I bring this point up in contrast to the humanitarian programs. If you really want to stop terrorism you do not fight it, bomb it or threaten it. You choose to make amends and start the healing process. You make reparations, you offer empathy and foster an environment where everyone has food, shelter, clothing, and safety. You do not move armies in or drop missiles. Give people a  reason to choose to turn away from retaliation, give people a reason to stop supporting violence on either side. There should be one side-humanity.

We get so wound up with how right we are, we pick and hold our arguments close to our hearts. Is there any wonder why the 'enemy' does the same?
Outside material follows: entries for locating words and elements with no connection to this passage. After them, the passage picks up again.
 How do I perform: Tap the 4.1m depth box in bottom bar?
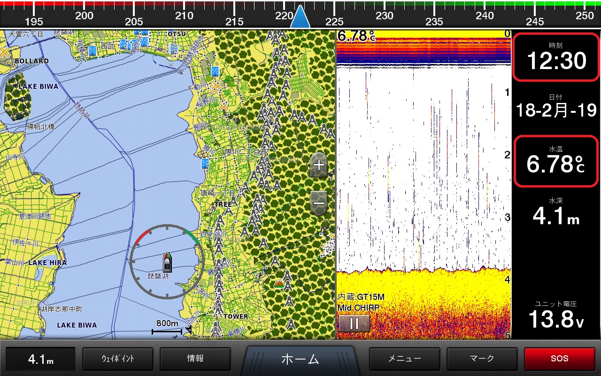coord(40,360)
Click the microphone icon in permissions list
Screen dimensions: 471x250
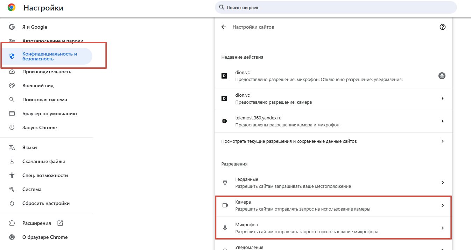point(225,228)
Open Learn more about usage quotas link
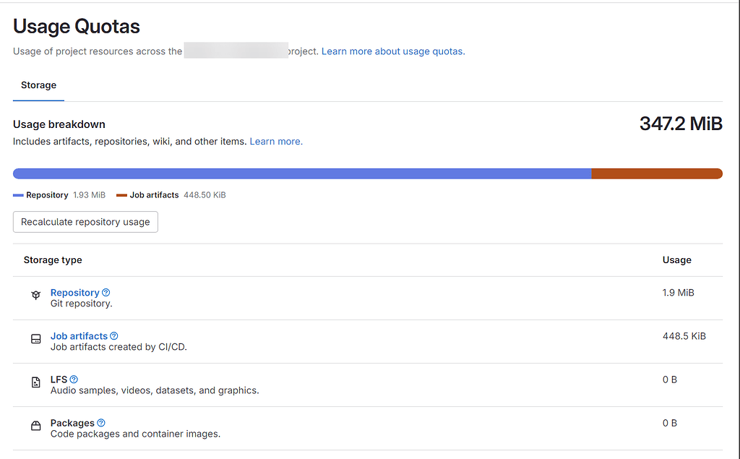 393,51

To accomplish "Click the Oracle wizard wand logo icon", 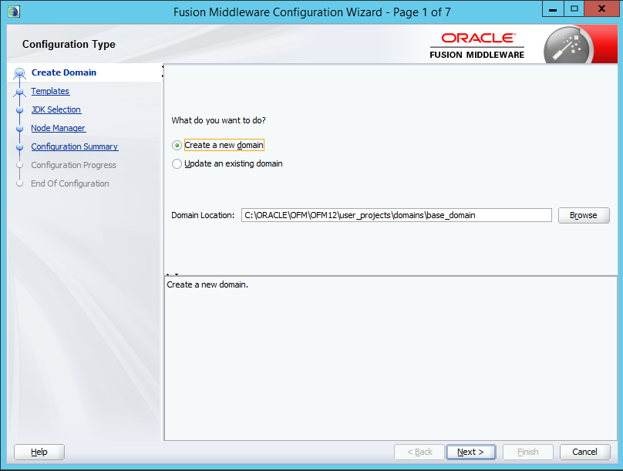I will pyautogui.click(x=567, y=46).
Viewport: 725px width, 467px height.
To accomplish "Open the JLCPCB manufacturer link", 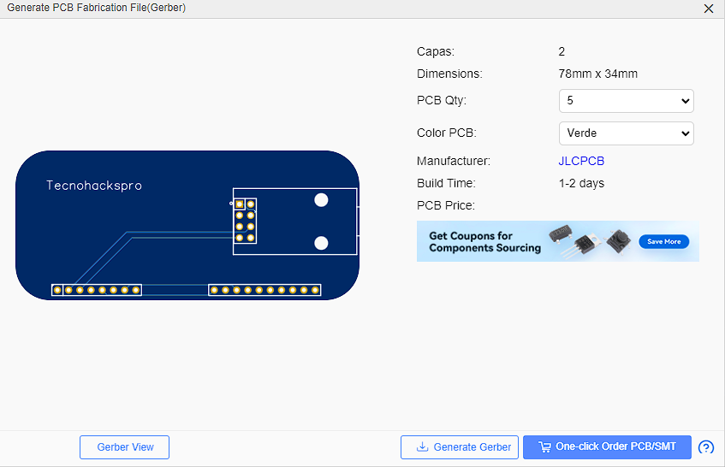I will click(581, 161).

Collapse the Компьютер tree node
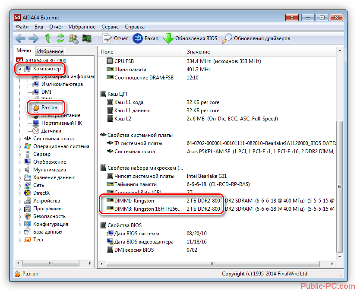point(20,69)
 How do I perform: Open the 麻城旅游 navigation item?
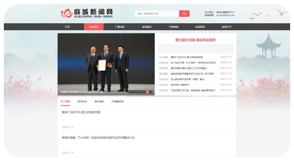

What would your life be like, how would you choose to live if suddenly a missile struck your town, killing your loved ones and friends and destroying your economy? You'd what? Go get weapons and make them pay? Right, that is exactly what they are doing, isn't it amazing how much alike both 'sides' think?

Labeling groups of people and judging everyone who could possibly be involved or supportive of the group is not a sign of enlightenment or compassion. It is absurd. Do you like it when someone labels you and treats you with bias because of your appearance or beliefs? No. I have yet to meet anyone who gets tickled pink by the idea of being called a bigot or referred to with slurs.

If you want to end terrorism you have to look at ways to bring positive changes and stability into the countries that are torn by poverty and war. You have to give people something to live for. Regardless of how bad things get in the United States people do not race around committing acts of terrorism every day. Why? Because they are comfortable, they do not want to lose what they have, and they have the freedom to waste time playing video games and eating junk food. Give people what they need. Give them respect and tolerance. Foster growth. Open communications in a constructive manner.

Stop trying to be the final judge, jury, and executioner for the villains; start giving people a reason to start being human again instead of faceless enemies. I'm getting tired of the absurd arguments for perpetual wars, especially when I see people in our own country struggling to get by on low wages, when corporations take high paying jobs overseas to increase profit margins, and legislation is passed for the good of the profit rather than the good of the people. Let's get our priorities straight. Let's become a respectable country known for wisdom and compassion rather than weapons sales and mass destruction. Let's stop creating terrorists and committing acts of terrorism-before you say we don't do that, think about the recent findings about the CIA. The CIA allegedly works on your behalf. I am not proud of the techniques they used and I do not feel there is ever a justifiable reason to torture anyone. Ever.

A New Year approaches. We can choose to change our country, our stance, our view. Why not choose a healthier one and become a leader in changing the world in a positive way? Remember peace, when does it get a chance? When does the name calling and retribution stop? How much has to be destroyed before we admit that we are going about this backward?